:: Dataset records ::
--- Begin ---

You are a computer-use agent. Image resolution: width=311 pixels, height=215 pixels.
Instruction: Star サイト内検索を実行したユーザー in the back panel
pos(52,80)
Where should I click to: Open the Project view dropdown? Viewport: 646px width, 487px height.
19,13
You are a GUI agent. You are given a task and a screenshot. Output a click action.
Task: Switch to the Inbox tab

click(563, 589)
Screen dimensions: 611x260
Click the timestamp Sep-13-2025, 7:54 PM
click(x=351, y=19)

--- End ---
--- Begin ---

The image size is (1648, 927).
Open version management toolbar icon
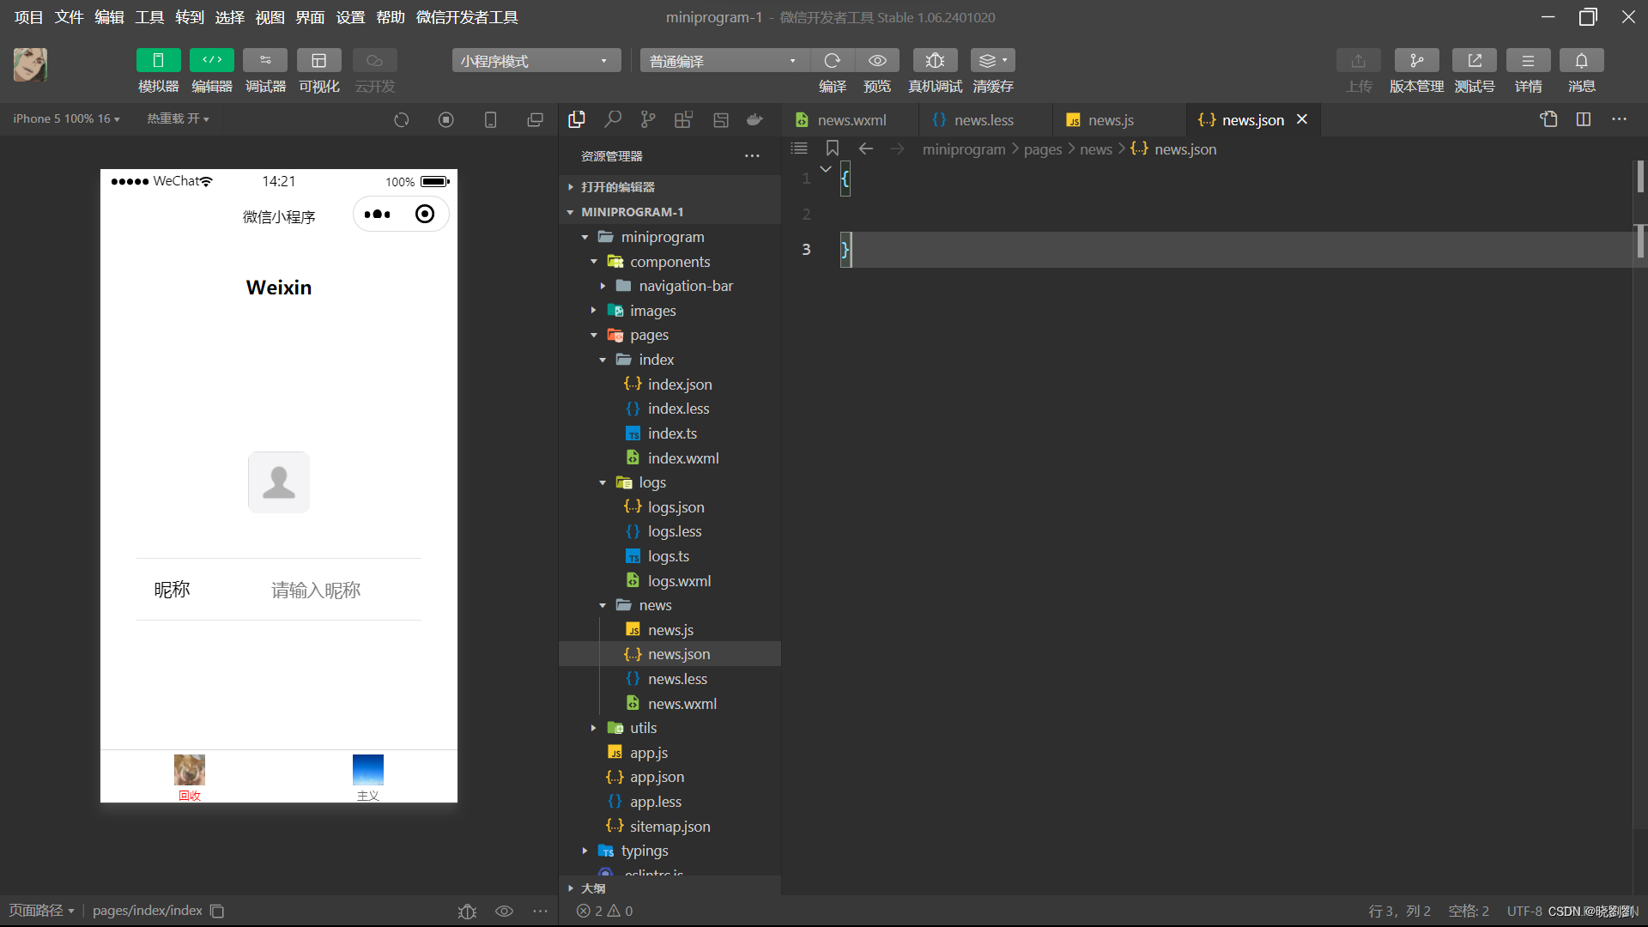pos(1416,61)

--- End ---

:: Aim ::
Extract every line of the items above that contains the string "height". Matching is case-sensitive.

:: Worked answer ::
You are a computer-use agent. Image resolution: width=311 pixels, height=215 pixels.
Where should I click to: Open the Project view dropdown? Viewport: 646px width, 487px height.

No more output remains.